**To do**
A – In the confidence passage, copy the words from "As far as masking" to "seek other help.", keeping them unchanged.
B – Answer these from the confidence passage:
(i) According to the writer, what does a short distraction give your brain?
(ii) What does the writer say it means when you aren't feeling confident?
(iii) Who does the writer hope not to sound too much like?

**Document**
-----
Now inside, you're still ticked off, but outside, you are constructively letting others know how you feel without sending out negative feelings, AND you are possibly engaging someone else's help. It could be they have information that could help you, or them simply saying "I'm sorry I caught you at a bad time, I'll check in later." At very least, they've provided a short distraction and allowed your brain a short "time out" from the frustration. In any case, they've helped, and you didn't send out the wrong vibe.
As far as masking confidence, what better way than to simply have confidence? When you aren't feeling confident, that means that you don't feel that you can handle the situation at hand. I call bullshit on that. You can handle ANYTHING. You can either stop, think it through, come up with a solution and do it. Or you can realize that this is out of your scope and still help by recruiting someone with more ability to help. Most people are actually quite thankful when you say "I'm sorry, I don't know much about this, but Fred does, let me introduce you." Either way, you dealt with the situation confidentally. The only way you will not pull this off (in the eyes of other people) is if you try to tackle it and later have to admit that you didn't have a clue about how to do "it". Only take on stuff that you can at very least show some improvement, all others seek other help.
I hope that his doesn't sound too much like Dr. Phil, but I am not just writing this because I "think" it works, I "know" it does for me. I hope that you can get some mileage out of it. Good luck!
-----
**Dataset entries**
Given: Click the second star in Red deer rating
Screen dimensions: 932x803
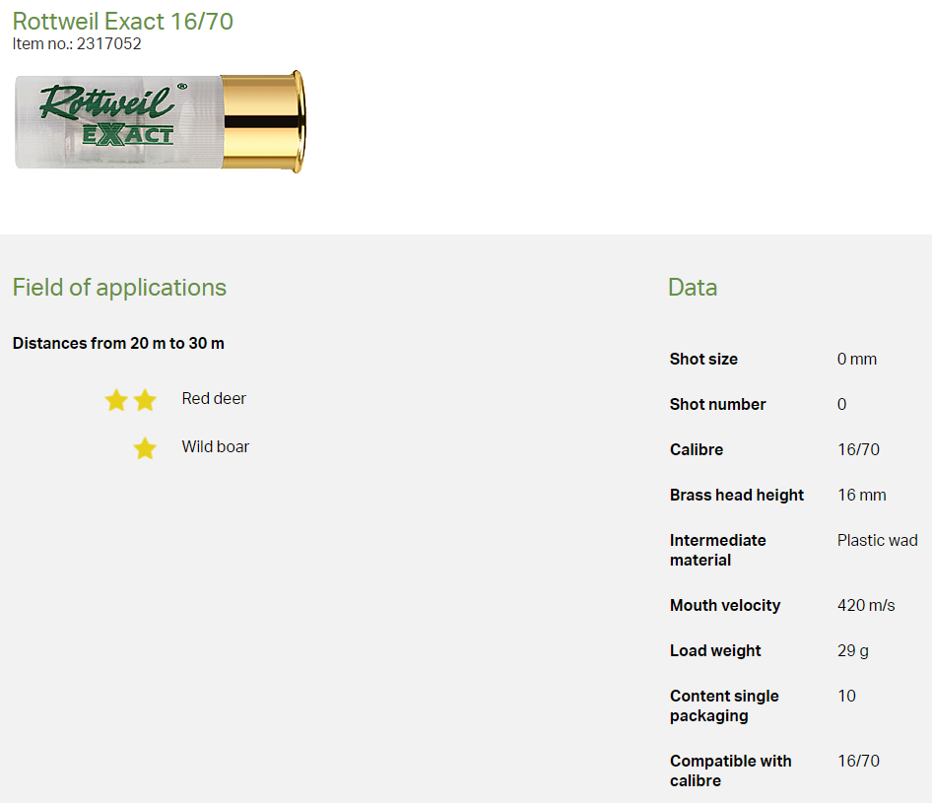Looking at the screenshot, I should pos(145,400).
-----
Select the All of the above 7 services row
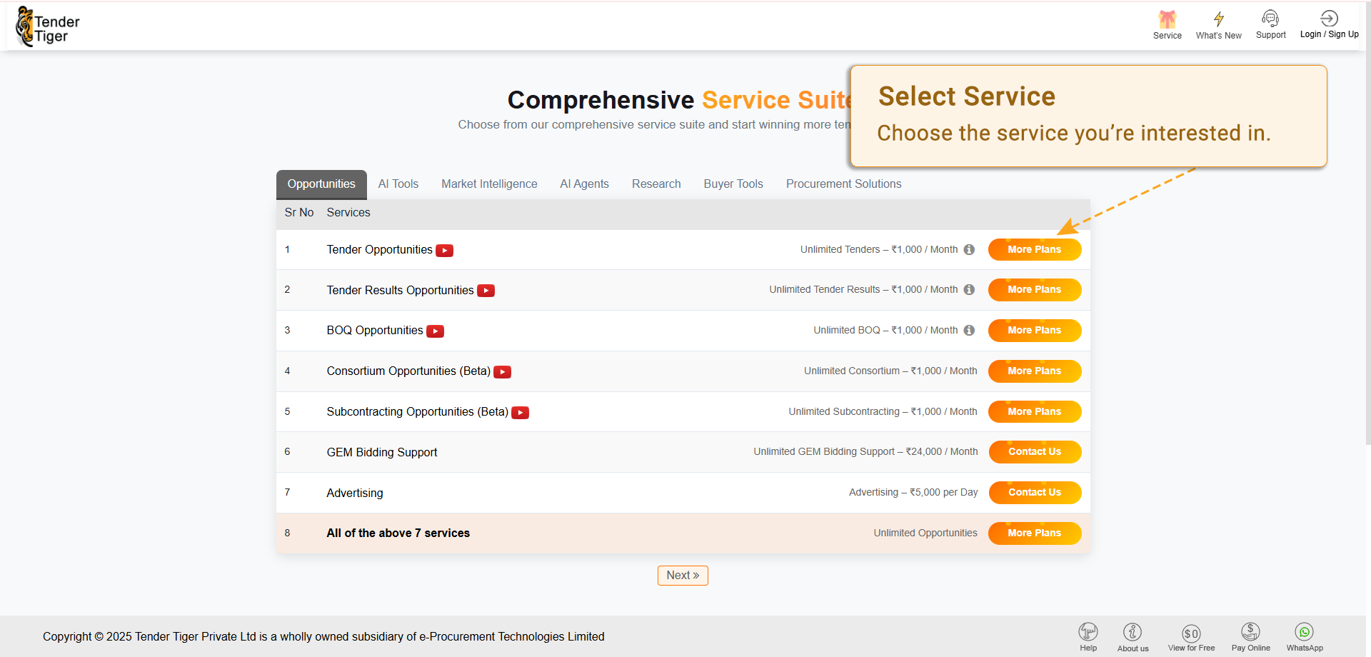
-----
**Answers to each task**
A –
As far as masking confidence, what better way than to simply have confidence? When you aren't feeling confident, that means that you don't feel that you can handle the situation at hand. I call bullshit on that. You can handle ANYTHING. You can either stop, think it through, come up with a solution and do it. Or you can realize that this is out of your scope and still help by recruiting someone with more ability to help. Most people are actually quite thankful when you say "I'm sorry, I don't know much about this, but Fred does, let me introduce you." Either way, you dealt with the situation confidentally. The only way you will not pull this off (in the eyes of other people) is if you try to tackle it and later have to admit that you didn't have a clue about how to do "it". Only take on stuff that you can at very least show some improvement, all others seek other help.

B –
(i) A short "time out" from the frustration.
(ii) That you don't feel you can handle the situation at hand.
(iii) Dr. Phil.